Empirical CDF amplifier with online calibration. Maps raw bytes to uniform via a calibrated empirical distribution function. Does not assume a specific input distribution — it calibrates from observed data.


Temperature strategies

Fixed temperature (fixed)

Returns a constant temperature for every token. Set via QR_FIXED_TEMPERATURE (default: 0.7).

Entropy-dependent temperature (edt)

Dynamically adjusts temperature based on the Shannon entropy of the logit distribution:

H_norm = H / ln(vocab_size)         # Normalized entropy [0, 1]
T = base_temp * H_norm^exponent     # Power-law scaling
T = clamp(T, min_temp, max_temp)    # Bounds enforcement

High-entropy (uncertain) distributions get higher temperatures; low-entropy (confident) distributions get lower temperatures. This creates a feedback loop where the model's own uncertainty calibrates the randomness of selection.


Per-request parameter overrides

Override sampling parameters on individual requests via extra_args:

curl http://localhost:8000/v1/completions \
  -H "Content-Type: application/json" \
  -d '{
    "model": "Qwen/Qwen2.5-1.5B-Instruct",
    "prompt": "The nature of consciousness is",
    "max_tokens": 100,
    "extra_args": {
      "qr_temperature_strategy": "edt",
      "qr_top_k": 100,
      "qr_top_p": 0.95,
      "qr_sample_count": 40960,
      "qr_diagnostic_mode": true
    }
  }'

Infrastructure fields (QR_GRPC_SERVER_ADDRESS, QR_FALLBACK_MODE, etc.) cannot be overridden per-request — they are set at server startup.


Web UI

qr-sampler works with Open WebUI, a self-hosted ChatGPT-style interface that connects to vLLM's OpenAI-compatible API.

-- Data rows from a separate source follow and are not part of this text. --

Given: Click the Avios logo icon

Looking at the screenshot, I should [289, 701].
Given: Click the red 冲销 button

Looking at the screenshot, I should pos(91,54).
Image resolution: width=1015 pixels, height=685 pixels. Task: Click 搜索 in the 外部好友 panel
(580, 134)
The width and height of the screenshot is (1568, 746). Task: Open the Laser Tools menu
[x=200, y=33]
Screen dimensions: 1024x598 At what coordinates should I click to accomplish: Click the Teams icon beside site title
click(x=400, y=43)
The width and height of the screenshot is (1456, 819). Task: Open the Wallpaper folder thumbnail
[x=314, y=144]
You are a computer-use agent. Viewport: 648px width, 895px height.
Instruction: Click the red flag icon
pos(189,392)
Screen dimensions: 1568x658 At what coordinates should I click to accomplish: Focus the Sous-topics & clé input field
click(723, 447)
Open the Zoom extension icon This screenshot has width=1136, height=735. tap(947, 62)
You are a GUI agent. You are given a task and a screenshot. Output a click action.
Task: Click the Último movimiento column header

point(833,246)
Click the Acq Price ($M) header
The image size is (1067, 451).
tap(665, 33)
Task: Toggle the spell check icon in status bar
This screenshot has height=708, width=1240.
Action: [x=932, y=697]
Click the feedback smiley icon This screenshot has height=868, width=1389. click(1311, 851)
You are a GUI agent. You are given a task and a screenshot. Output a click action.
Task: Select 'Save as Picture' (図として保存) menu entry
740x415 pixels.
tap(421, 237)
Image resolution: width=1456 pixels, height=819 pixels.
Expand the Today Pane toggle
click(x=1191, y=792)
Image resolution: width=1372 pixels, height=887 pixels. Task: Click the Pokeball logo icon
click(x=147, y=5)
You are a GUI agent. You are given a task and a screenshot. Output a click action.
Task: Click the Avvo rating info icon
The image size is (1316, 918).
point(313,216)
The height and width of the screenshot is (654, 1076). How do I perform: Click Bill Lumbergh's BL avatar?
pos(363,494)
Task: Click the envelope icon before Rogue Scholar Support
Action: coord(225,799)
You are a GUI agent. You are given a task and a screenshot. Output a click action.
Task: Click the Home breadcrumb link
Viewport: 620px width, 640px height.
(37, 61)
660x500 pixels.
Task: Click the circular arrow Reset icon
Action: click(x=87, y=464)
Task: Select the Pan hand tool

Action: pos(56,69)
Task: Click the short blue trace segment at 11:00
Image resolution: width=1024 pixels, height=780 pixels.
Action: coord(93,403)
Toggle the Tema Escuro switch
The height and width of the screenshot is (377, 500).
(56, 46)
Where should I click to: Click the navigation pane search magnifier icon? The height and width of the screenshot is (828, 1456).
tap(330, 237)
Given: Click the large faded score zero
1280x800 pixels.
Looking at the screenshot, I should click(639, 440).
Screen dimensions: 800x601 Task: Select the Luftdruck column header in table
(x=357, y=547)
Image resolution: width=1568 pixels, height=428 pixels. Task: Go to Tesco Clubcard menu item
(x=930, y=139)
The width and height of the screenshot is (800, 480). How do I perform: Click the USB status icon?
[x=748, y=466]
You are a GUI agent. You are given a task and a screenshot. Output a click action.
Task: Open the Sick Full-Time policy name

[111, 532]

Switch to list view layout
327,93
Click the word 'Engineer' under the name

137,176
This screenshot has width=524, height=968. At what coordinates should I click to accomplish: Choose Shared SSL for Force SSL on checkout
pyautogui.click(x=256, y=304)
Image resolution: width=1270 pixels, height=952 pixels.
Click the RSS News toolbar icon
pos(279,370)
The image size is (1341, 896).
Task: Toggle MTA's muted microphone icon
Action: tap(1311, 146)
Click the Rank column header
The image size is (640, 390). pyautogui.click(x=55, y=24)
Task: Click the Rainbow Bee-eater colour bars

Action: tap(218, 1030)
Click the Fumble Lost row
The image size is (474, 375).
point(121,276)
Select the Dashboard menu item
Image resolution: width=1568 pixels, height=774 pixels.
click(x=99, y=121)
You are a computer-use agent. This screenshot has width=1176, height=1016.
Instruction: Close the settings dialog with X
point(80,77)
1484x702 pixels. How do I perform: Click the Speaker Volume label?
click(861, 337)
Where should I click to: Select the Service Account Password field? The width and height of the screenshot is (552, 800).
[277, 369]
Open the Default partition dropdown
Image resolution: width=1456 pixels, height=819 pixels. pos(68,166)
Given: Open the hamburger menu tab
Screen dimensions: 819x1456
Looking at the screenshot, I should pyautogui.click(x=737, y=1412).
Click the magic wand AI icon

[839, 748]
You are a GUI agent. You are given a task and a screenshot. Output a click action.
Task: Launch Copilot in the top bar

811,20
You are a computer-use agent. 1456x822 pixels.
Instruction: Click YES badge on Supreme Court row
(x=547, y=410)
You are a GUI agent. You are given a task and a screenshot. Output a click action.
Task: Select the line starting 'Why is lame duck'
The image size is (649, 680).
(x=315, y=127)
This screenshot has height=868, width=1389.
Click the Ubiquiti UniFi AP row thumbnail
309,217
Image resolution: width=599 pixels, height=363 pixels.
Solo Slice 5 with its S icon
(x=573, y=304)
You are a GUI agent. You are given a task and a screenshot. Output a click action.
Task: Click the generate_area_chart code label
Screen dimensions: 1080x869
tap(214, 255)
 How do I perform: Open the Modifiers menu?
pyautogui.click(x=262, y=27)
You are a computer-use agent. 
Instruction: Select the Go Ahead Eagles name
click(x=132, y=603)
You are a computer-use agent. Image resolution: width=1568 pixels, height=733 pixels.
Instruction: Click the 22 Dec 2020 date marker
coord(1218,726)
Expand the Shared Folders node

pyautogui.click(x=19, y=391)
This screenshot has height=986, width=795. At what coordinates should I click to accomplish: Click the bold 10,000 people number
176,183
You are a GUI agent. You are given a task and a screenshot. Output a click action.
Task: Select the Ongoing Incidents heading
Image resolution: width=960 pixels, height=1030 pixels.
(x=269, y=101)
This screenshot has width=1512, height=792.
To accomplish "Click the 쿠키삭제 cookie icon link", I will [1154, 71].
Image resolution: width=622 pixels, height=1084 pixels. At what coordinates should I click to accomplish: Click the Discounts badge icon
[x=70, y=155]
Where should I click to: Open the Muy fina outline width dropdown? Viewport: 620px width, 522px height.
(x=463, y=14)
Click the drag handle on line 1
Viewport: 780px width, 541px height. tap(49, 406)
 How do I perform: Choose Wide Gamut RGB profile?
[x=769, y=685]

Docker (NVIDIA / Linux): The qr-sampler build command includes Open WebUI in the generated Compose file:

qr-sampler build --engine vllm --entropy quantum_grpc --output ./deploy
cd deploy
docker compose up --build
# Open http://localhost:3000

Apple Silicon: Run Open WebUI standalone in Docker, pointing at your vllm-metal server:

docker run -d -p 3000:8080 \
  --add-host=host.docker.internal:host-gateway \
  -e OPENAI_API_BASE_URL=http://host.docker.internal:8000/v1 \
  -e OPENAI_API_KEY=not-needed \
  -e WEBUI_AUTH=false \
  --name open-webui \
  ghcr.io/open-webui/open-webui:main

Controlling qr-sampler from the UI

A pre-built filter function injects qr-sampler per-request parameters into every chat message via the Open WebUI Valves system. This lets you adjust temperature, top-k, top-p, sample count, and other sampling parameters from the admin panel.

To set it up:

  1. Go to Admin Panel > Functions in Open WebUI.
  2. Click Import and select examples/open-webui/qr_sampler_filter.json.
  3. Toggle the function to Global.
  4. Click the gear icon to adjust parameters.

See examples/open-webui/README.md for the full guide.

Open WebUI is entirely optional. qr-sampler works the same way with direct API calls, curl, Python clients, or any OpenAI-compatible tool.


Configuration reference

All configuration is done via environment variables with the QR_ prefix. Per-request overrides use the qr_ prefix in extra_args.

Infrastructure fields (NOT per-request overridable)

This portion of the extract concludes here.